What survives, thrives and dominates over a thousand generations? The answer might be even more complex than thought
Aa team of scientists, led by Harvard researchers, has used a new method of DNA "re-barcoding" to track rapid evolution in yeast. The new approach, published in Nature, advances the field of organismic and evolutionary biology and holds promise for real-world results.
The potential impact of the work can be illustrated using the example of flu vaccines. An accurate prediction of what strains of influenza will dominate over the next year is necessary to ensure the vaccines produced are useful. Such prediction relies on tracking evolution.
"We have the sequence of all these flu strains, and we're watching their evolution. What you should be able to do is look at how they've evolved in the past and be able to predict into the future what is going to win and what is going to lose. The problem is, we don't know how to do that prediction," explained Michael Desai, Professor of Organismic and Evolutionary Biology (OEB) and of Physics at Harvard.
Desai, in whose lab the study was conducted, said that the questions are basic: "There is this swarm of mutations that are constantly happening," he said. "How do they battle it out, and what determines who wins?"
"We have been taught that evolution 'is slow' and involves the 'survival of the fittest,' added Alex N. Nguyen Ba, a post-doctoral fellow in Desai's lab. "It turns out that molecular evolution doesn't work that way. It's actually much faster than how we've been taught. This makes evolution way more complex than what has been anticipated." Nguyen Ba is one of three co-lead authors of the new study, along with Ivana Cvijović and José I. Rojas Echenique
Such evolution has been posited mathematically over the past two decades. However, previous lab experiments have not been able to prove or disprove the theory. Rather, they have only been able to examine the process with high resolution over a short period of time, or with low resolution over a long period of time. Collectively, Desai explained, the paper's authors—who include Katherine R. Lawrence of MIT and Harvard's Artur Rego-Costa, along with Xianan Liu of Stanford and Sasha F. Levy of SLAC National Accelerator Laboratory - have done both other kinds of studies.
This new study does both.
"We can identify every single relevant beneficial mutation," said Nguyen Ba, citing new technology that allowed the research team to follow specific genomes (or lineages) for approximately a thousand generations.
Cvijović, formerly a graduate student in Desai's lab and now a researcher at Princeton, said the research could have gone on indefinitely: "A thousand generations is about three months of growth in our conditions. That's enough time to see big changes happening."
Such in-depth, long-term research was possible because of a technological advance in the methodology that allowed what Nguyen Ba called the "re-barcoding" of DNA.
Using an enzyme to place a marker, the "barcode," at a specific DNA site, the researchers were able to follow the DNA of yeast through multiple generations.

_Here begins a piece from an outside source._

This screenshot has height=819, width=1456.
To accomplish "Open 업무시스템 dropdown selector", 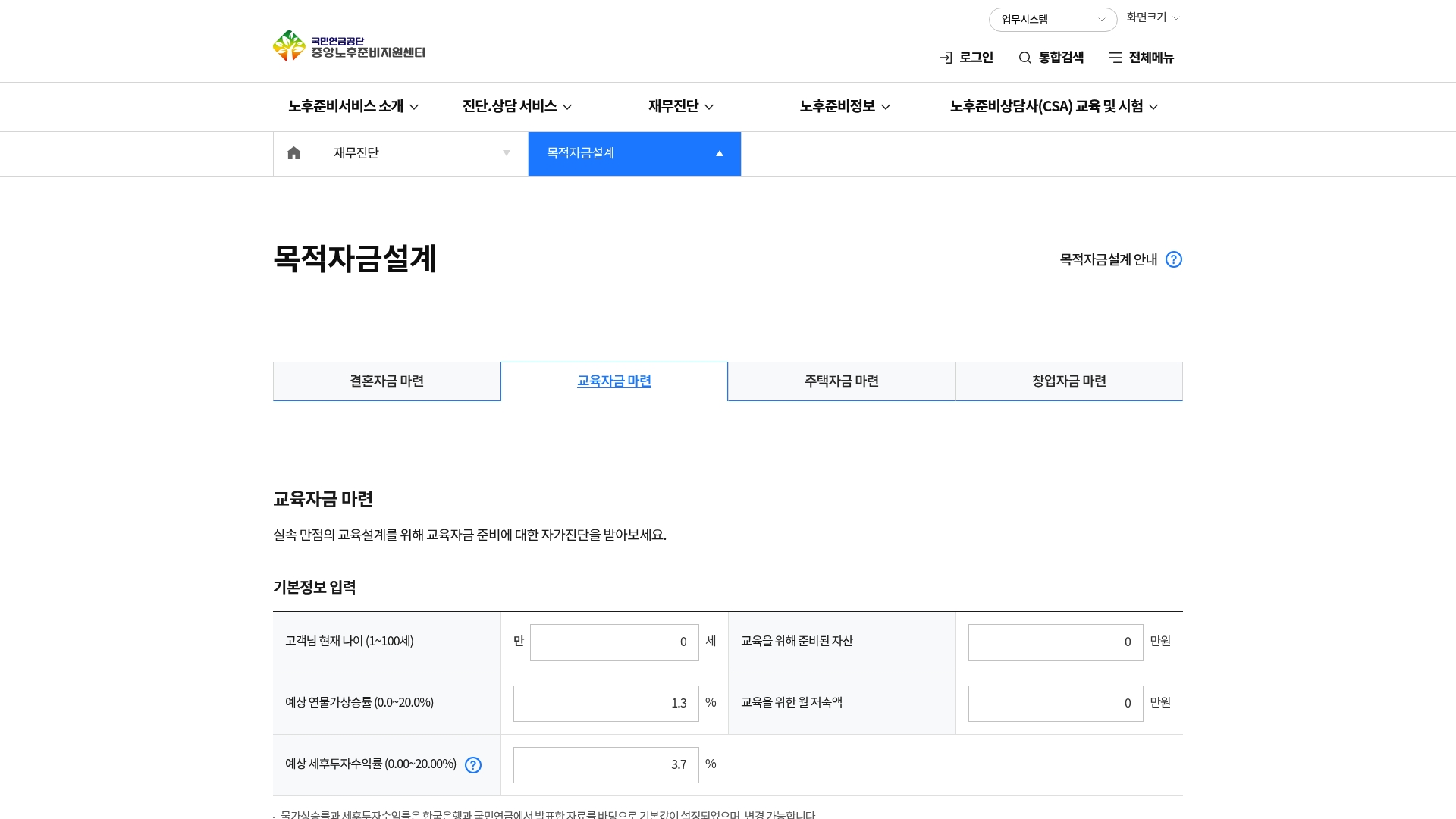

By re-tagging and re-barcoding subsequent generations to record their lineage, the team could then observe how this DNA was transmitted, noting what survived, and what thrived—or came to dominate—as generations passed.
What they discovered included a few surprises.
According to the existing theory, the "fittest" DNA would be that which showed up most frequently in subsequent generations. However, the scientists observed "fluctuations" that the theories could not account for.
"Mutations and genotypes that seem to have fallen behind can leapfrog and dominate," said Cvijović.
What that means, she says, will be the subject of future research. However, it implies that evolution is, indeed, even more complex than previously thought.
"Our experiment suggests there may be a wide range of a large number of strongly beneficial mutations," she said. "And their benefits are both very strong and very different from one another."